In the deep learning research community,
$\mathbf{V}$ is referred to as a *convolution kernel*,
a *filter*, or simply the layer's *weights* that are learnable parameters.

This dramatic reduction in parameters brings us to our last desideratum, namely that deeper layers should represent larger and more complex aspects of an image. This can be achieved by interleaving nonlinearities and convolutional layers repeatedly.

## 5.1.3 Concolutions

In mathematics, the *convolution* between two functions,
say $f, g: \mathbb{R}^d \to \mathbb{R}$ is defined as

$$(f * g)(\mathbf{x}) = \int f(\mathbf{z}) g(\mathbf{x}-\mathbf{z}) d\mathbf{z}.$$

That is, we measure the overlap between $f$ and $g$
when one function is "flipped" and shifted by $\mathbf{x}$.
Whenever we have discrete objects, the integral turns into a sum.

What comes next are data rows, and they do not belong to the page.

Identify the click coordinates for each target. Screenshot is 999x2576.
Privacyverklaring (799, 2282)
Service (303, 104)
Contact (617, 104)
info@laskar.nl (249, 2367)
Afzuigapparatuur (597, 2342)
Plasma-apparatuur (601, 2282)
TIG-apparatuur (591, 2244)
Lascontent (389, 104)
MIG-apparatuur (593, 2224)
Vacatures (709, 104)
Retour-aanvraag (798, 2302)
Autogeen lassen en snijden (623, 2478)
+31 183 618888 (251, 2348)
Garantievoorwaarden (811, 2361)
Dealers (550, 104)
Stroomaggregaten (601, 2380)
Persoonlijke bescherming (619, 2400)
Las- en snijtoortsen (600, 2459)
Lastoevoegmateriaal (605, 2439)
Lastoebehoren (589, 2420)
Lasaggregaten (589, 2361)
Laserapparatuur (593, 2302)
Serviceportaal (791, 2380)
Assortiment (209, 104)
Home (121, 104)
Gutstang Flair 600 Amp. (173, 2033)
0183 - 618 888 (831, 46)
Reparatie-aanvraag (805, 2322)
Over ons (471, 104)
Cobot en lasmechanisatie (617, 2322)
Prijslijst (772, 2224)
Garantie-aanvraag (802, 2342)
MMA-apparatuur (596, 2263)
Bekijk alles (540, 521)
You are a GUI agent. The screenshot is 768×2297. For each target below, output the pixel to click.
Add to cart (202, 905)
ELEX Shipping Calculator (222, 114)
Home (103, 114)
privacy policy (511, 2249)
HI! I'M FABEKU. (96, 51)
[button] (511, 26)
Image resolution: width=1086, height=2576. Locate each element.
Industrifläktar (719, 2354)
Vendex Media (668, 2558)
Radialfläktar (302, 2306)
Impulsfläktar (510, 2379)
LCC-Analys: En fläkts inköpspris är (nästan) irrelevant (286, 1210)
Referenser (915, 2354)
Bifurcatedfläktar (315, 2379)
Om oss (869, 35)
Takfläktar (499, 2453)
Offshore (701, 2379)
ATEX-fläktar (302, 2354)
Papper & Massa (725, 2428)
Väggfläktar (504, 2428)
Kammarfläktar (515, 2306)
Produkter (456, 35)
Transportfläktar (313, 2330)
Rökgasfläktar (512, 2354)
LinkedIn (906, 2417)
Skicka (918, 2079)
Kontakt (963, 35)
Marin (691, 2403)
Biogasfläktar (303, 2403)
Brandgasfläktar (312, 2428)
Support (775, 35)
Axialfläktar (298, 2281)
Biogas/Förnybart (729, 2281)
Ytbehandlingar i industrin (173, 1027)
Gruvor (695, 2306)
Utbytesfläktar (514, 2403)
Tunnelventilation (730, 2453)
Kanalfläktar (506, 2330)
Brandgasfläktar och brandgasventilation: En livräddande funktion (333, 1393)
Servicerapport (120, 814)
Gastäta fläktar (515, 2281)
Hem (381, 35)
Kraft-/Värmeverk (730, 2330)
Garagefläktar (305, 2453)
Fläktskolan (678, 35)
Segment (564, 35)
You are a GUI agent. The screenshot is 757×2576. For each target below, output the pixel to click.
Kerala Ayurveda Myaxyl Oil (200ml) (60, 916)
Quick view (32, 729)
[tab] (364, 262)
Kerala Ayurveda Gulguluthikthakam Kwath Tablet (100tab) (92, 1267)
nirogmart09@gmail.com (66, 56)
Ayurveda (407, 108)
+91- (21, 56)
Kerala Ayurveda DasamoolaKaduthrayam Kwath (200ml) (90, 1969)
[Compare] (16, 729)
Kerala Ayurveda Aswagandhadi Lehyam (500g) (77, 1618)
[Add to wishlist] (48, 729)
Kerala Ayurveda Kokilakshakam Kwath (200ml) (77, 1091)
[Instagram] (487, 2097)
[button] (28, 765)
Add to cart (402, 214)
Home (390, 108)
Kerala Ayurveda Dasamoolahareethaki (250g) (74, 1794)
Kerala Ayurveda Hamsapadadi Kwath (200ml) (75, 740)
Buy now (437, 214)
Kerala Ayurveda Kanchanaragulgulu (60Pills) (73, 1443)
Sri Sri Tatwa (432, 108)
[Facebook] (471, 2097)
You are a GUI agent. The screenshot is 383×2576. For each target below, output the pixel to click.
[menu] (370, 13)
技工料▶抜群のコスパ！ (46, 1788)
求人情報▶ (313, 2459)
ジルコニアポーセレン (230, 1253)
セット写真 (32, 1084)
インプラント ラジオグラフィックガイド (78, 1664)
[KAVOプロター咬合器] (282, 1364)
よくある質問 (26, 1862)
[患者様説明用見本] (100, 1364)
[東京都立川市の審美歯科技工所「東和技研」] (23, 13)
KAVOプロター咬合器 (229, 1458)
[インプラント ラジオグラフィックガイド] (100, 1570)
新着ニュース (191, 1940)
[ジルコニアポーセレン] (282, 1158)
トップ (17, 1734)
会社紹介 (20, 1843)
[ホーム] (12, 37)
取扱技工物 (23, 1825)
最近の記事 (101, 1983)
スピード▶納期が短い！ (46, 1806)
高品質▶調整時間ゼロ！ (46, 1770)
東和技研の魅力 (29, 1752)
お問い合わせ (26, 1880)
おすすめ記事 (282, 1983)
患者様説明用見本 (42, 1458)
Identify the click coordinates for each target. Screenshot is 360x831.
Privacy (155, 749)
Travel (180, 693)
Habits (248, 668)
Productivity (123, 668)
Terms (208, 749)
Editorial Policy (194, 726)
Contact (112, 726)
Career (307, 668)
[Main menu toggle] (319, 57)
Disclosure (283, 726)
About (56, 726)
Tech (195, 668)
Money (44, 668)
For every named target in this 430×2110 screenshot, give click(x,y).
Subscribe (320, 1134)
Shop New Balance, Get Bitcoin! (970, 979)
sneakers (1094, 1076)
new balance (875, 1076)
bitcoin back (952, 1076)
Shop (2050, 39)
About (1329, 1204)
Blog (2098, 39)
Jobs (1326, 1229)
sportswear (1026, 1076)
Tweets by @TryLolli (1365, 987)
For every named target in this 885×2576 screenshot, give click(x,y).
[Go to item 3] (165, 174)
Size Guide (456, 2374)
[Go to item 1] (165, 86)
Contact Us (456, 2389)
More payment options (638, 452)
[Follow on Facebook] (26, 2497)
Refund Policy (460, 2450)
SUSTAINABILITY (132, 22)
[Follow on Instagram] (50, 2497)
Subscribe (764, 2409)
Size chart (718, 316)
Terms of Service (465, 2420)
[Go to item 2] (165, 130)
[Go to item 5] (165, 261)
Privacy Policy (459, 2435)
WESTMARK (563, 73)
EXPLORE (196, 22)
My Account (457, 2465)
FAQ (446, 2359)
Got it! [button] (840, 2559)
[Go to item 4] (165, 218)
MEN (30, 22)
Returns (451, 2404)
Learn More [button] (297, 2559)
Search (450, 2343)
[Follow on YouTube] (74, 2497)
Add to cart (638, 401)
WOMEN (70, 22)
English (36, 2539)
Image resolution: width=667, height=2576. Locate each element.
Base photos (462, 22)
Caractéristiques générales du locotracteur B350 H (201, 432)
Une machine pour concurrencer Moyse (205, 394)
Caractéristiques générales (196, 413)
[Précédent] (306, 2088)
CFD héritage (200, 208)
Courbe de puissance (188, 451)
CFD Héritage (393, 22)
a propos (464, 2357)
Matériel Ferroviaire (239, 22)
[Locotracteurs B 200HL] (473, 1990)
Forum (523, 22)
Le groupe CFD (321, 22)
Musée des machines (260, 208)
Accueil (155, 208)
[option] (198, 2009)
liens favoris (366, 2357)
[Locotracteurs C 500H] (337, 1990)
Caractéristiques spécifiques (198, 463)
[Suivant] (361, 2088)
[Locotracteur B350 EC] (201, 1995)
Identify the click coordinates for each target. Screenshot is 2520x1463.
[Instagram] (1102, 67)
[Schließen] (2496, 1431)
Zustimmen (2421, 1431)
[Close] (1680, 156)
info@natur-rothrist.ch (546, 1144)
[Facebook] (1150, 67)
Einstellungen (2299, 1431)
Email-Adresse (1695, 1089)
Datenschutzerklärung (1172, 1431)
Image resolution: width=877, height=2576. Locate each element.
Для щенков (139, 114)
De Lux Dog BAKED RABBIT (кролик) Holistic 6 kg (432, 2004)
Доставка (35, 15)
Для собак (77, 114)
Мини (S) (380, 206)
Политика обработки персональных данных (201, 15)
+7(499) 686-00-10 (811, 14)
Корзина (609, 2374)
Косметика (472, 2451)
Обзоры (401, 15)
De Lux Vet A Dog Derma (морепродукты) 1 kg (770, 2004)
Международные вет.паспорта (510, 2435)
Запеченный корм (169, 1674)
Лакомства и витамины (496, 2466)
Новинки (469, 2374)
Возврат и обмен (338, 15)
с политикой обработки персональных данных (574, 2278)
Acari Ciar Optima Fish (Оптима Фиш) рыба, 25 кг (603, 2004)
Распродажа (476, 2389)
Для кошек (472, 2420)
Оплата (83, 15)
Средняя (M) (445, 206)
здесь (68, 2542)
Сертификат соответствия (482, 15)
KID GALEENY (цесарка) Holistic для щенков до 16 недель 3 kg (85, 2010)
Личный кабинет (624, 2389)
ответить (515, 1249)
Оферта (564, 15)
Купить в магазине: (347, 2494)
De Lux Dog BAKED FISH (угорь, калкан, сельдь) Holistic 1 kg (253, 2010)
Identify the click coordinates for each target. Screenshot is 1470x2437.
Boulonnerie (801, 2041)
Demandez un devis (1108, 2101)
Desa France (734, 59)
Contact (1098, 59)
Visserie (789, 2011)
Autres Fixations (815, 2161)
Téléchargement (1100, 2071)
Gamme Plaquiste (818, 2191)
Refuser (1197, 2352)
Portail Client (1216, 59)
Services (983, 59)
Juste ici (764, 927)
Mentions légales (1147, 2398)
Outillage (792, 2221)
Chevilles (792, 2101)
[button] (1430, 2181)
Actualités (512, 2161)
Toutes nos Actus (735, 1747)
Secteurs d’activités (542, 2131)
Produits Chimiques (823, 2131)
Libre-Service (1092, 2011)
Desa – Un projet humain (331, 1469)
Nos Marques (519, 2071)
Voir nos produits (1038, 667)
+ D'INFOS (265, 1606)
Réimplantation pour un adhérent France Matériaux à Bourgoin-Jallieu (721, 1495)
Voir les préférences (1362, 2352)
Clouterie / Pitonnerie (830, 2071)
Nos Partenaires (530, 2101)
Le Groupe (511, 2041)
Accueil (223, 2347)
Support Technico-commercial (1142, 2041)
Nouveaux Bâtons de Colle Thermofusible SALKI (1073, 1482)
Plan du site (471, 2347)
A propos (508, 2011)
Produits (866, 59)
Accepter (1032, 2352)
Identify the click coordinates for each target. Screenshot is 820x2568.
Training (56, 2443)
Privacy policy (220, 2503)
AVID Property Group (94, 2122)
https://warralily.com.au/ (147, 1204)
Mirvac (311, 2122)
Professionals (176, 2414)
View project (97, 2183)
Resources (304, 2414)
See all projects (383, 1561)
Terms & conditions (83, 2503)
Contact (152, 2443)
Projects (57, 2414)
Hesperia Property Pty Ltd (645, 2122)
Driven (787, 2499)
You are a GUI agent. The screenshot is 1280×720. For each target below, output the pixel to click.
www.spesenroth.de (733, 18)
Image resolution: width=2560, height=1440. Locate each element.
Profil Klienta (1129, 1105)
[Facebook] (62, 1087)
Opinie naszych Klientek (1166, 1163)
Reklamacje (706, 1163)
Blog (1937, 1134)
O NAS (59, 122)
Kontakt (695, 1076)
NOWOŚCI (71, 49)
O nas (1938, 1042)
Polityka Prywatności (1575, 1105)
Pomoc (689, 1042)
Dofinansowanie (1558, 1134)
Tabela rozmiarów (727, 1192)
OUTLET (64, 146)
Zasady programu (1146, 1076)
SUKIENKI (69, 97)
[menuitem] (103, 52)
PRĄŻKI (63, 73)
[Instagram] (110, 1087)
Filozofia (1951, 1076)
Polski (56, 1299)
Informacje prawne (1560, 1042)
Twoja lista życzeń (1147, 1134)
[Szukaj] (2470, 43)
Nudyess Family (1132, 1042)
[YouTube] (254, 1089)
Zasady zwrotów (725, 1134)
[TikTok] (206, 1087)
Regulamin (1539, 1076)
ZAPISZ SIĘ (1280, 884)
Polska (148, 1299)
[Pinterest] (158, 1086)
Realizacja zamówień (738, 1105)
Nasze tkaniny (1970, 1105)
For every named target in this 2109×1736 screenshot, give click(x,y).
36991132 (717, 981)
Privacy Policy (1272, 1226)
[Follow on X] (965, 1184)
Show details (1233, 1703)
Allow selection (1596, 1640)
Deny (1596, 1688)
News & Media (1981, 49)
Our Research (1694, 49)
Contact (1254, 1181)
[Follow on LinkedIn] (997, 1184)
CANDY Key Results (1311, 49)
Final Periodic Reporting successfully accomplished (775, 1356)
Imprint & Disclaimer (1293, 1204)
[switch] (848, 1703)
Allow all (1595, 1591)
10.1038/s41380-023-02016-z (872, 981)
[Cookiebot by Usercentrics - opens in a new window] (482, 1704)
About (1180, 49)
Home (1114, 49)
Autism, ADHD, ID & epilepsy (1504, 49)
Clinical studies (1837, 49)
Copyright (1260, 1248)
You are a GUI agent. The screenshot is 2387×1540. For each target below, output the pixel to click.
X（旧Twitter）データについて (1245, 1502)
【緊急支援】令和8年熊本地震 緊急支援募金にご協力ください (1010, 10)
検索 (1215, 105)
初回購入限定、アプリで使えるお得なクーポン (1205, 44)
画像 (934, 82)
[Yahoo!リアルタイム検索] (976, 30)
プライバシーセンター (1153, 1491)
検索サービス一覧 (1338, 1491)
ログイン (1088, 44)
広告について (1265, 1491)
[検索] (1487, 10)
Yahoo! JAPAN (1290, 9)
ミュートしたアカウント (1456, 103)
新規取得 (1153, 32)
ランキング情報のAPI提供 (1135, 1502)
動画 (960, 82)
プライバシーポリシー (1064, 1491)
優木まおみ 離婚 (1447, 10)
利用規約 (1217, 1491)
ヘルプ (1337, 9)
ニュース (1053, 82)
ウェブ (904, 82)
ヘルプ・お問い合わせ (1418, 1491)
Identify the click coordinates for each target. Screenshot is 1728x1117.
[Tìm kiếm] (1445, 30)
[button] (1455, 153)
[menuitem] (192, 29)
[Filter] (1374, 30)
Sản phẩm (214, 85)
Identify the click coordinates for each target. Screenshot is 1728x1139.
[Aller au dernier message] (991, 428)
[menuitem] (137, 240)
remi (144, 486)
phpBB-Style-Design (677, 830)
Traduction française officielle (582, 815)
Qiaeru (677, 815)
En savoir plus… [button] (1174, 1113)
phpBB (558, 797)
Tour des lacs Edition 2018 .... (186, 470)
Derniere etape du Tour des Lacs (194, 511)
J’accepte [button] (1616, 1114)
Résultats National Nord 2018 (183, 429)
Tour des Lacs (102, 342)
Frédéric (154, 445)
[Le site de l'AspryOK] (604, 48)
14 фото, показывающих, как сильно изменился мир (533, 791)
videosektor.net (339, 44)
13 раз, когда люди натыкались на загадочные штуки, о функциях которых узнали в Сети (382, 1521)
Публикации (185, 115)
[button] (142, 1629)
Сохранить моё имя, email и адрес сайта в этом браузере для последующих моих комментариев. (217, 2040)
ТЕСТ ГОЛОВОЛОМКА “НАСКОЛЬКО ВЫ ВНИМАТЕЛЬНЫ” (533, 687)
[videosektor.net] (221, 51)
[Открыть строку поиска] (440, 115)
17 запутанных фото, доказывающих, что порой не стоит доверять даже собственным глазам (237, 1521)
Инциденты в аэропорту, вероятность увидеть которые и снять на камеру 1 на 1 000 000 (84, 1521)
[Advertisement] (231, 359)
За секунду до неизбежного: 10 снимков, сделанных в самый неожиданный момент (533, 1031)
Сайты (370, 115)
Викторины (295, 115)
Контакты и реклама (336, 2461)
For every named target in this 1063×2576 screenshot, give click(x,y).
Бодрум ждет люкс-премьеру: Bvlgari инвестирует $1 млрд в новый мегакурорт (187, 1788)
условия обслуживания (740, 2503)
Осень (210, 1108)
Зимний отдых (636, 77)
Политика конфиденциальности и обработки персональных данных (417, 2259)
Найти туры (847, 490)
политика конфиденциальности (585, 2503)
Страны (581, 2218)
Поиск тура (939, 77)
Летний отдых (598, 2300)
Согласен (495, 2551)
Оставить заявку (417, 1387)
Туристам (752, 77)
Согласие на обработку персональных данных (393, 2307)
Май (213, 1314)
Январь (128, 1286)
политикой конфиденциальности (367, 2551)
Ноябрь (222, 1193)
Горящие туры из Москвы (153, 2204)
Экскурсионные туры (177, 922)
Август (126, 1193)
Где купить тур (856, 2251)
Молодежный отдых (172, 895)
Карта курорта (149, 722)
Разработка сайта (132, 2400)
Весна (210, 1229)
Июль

For two-dimensional tensors, we have a corresponding sum
with indices $(a, b)$ for $f$ and $(i-a, j-b)$ for $g$, respectively:

$$(f * g)(i, j) = \sum_a\sum_b f(a, b) g(i-a, j-b).$$

## 5.1.4 Channels

So far, we blissfully ignored that images consist
of three channels: red, green, and blue. While the first two of these axes concern spatial relationships,
the third can be regarded as assigning
a multidimensional representation to each pixel location.
We thus index $\mathsf{X}$ as $[\mathsf{X}]_{i, j, k}$.
The convolutional filter has to adapt accordingly.
Instead of $[\mathbf{V}]_{a,b}$, we now have $[\mathsf{V}]_{a,b,c}$.

We want an entire vector of hidden representations
corresponding to each spatial location.
We could think of the hidden representations as comprising
a number of two-dimensional grids stacked on top of each other.
As in the inputs, these are sometimes called *channels*.
They are also sometimes called *feature maps*,
as each provides a spatialized set
of learned features for the subsequent layer.To support multiple channels in both inputs ($\mathsf{X}$) and hidden representations ($\mathsf{H}$),
we can add a fourth coordinate to $\mathsf{V}$: $[\mathsf{V}]_{a, b, c, d}$.
Putting everything together we have:

$$[\mathsf{H}]_{i,j,d} = \sum_{a = -\Delta}^{\Delta} \sum_{b = -\Delta}^{\Delta} \sum_c [\mathsf{V}]_{a, b, c, d} [\mathsf{X}]_{i+a, j+b, c},$$

where $d$ indexes the output channels in the hidden representations $\mathsf{H}$. The subsequent convolutional layer will go on to take a third-order tensor, $\mathsf{H}$, as input.
We take it as the definition of a convolutional layer for multiple channels, where $\mathsf{V}$ is a kernel or filter of the layer.